Folks, I think I've found a race condition in the WebSocketActorSystem+Client sample code, and could use some advice on how to fix it.

I believe the startClient() function is returning the channel before it is fully upgraded to a web socket, causing remote calls on that channel to get a fatal error if they are made too quickly after the client agent system is created.

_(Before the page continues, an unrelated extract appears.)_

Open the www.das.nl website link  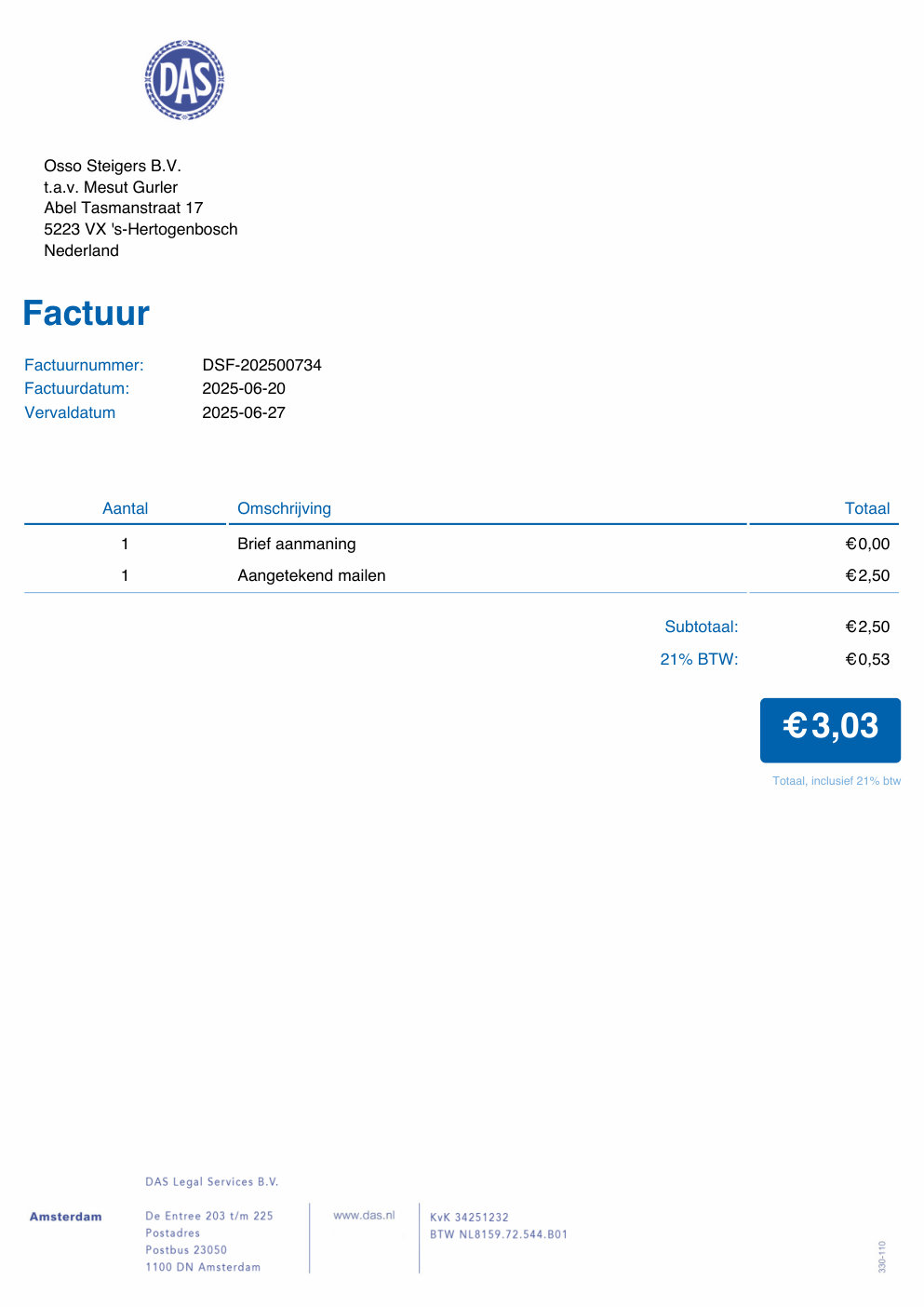364,1215
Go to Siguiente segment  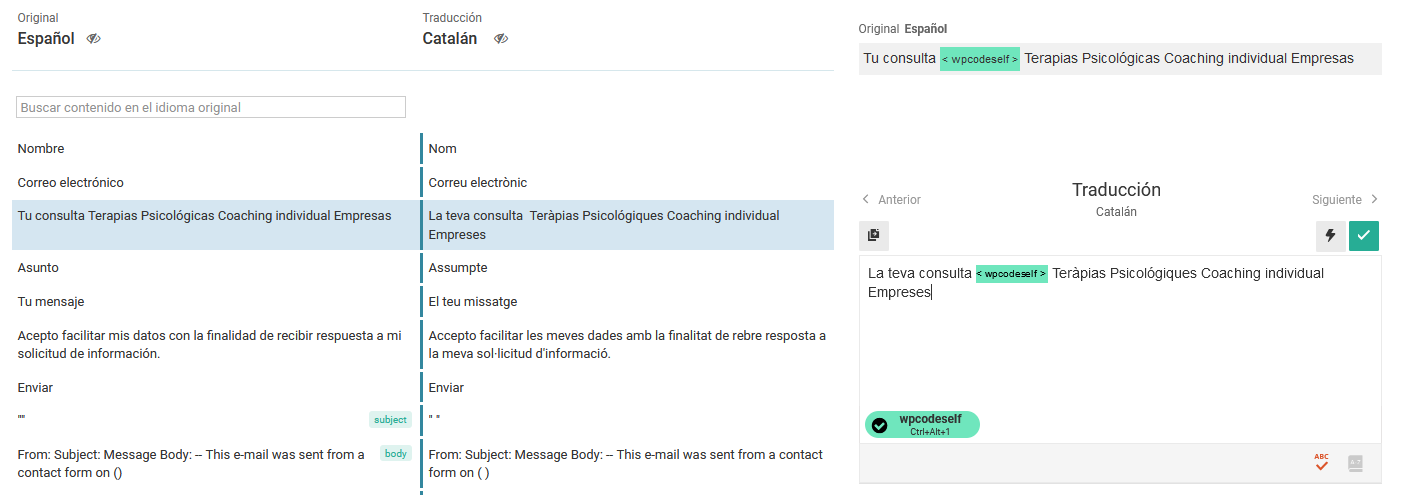(x=1345, y=200)
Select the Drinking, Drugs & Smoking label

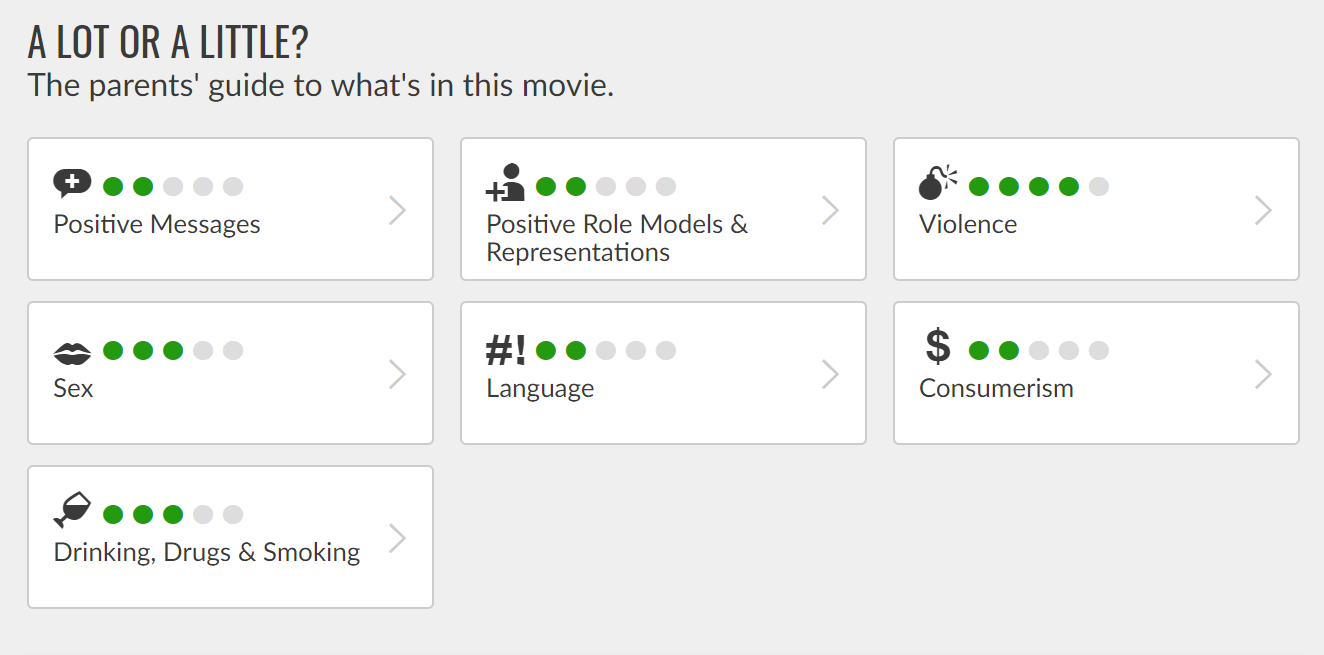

This may not be a big deal for interactive code, but it makes unit testing the agent system unreliable.

Is this a case for an NSLock, like other parts of the WebSocketAgentSystem use, or is there a way to solve the race condition using higher-level async/await?

extension WebSocketActorSystem {
    func startClient(host: String, port: Int) throws -> Channel {
        let bootstrap = PlatformBootstrap(group: group)
            // Enable SO_REUSEADDR.
                .channelOption(ChannelOptions.socketOption(.so_reuseaddr), value: 1)
                .channelInitializer { channel in

                    let httpHandler = HTTPInitialRequestHandler(target: .init(host: host, port: port))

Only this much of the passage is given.